Timeline of a PhD
A typical PhD, taken over 3-4 years, is structured as follows:
Timeline of a PhD
First three months
During your first 3 months you settle in and prepare an initial research plan with your supervisor.
Your research plan gives a statement of the general topic area, an initial formulation of the issues to be addressed, a list of principal references on which the work will draw, and objectives for the first year of study. Your supervisor may also ask you to attend some of the undergraduate lectures.
You will also need register for the Graduate School's Professional Skills programme. If you are a non-native English speaker you will also have your English language ability assessed.
First six months
You can expect to spend your first 6 months undertaking literature searches and defining your project. You will have regular meetings with your supervisor. You will also meet the postgraduate tutor and your postgraduate mentor (a member of staff from a different research group).
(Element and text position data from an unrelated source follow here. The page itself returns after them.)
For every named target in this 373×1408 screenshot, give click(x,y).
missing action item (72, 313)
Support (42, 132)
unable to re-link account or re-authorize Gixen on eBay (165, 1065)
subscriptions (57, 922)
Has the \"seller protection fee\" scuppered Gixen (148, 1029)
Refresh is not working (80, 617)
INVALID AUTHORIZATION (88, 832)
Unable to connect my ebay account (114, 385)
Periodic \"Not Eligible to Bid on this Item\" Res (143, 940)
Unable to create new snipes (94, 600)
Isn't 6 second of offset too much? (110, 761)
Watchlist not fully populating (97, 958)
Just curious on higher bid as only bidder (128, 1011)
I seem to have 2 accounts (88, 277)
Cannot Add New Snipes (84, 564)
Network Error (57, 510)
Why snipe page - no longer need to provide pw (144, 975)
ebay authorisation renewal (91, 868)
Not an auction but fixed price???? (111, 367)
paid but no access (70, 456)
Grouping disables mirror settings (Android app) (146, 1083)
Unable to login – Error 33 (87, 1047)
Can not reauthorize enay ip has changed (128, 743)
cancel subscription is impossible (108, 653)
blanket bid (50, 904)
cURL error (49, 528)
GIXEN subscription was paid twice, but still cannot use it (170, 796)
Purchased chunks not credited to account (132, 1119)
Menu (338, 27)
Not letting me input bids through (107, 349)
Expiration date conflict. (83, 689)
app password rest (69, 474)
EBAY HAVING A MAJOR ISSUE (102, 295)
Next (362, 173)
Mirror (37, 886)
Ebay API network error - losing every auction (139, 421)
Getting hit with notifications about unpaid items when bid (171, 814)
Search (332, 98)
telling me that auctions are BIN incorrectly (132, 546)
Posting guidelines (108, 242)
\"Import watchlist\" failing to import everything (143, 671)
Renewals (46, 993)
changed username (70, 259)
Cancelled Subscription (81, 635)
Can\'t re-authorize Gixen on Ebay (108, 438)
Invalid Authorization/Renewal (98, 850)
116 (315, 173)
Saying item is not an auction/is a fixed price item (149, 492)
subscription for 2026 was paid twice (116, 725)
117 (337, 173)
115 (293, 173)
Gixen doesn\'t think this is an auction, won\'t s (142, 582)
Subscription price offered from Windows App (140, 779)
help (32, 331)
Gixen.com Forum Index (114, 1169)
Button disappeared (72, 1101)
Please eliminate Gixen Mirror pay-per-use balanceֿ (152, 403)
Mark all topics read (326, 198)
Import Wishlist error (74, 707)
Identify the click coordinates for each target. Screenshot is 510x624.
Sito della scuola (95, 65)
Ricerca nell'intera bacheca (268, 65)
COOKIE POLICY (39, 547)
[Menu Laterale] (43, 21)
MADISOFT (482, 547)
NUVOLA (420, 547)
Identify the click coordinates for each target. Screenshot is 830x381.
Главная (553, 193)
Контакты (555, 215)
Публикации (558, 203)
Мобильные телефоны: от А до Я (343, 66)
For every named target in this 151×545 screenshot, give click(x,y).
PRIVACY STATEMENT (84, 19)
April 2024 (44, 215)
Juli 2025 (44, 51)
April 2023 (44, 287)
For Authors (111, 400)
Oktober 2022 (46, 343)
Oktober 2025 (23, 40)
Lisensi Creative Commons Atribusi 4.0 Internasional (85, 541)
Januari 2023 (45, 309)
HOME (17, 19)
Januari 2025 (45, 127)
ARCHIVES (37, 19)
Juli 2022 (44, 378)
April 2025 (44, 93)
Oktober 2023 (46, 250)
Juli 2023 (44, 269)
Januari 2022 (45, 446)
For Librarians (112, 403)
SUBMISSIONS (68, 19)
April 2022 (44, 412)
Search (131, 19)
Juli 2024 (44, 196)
You continue to work on your research project, and will have the opportunity to attend the Graduate School's Professional Skills courses on advanced writing, career planning, presentation and progressing.
An Early Stage Assessment is submitted by the end of month 9.
This report sets out the main research areas, details of work done so far, and a programme for future work. You attend an interview with one or two assessors and your supervisor. This assessment confirms your suitability to continue with your PhD programme.
You will have also attended some, or all of, the Graduate School's Professional Skills training on topics such as professional conduct, project management, and a residential course on research skills and development.
Late stage review (18-24 months after registration).
You will be required to submit a report that contains the contents page for your thesis, a statement of expected contributions, achievements to date and a plan for completion of work and thesis. You will be assessed by interview with one or more assessors and your supervisor.
You continue working on your research project. You will also have the opportunity to attend courses on career planning, and completing your research.
Your thesis is your account of the work you have done, which should form a distinct contribution to the knowledge of the subject and show evidence of originality by the discovery of new facts and/or the exercise of independent critical power. The thesis is examined by an oral exam. There are two examiners: one from Imperial College and one from another university. The oral exam usually lasts for 2-3 hours, and you will find out the result immediately after the exam.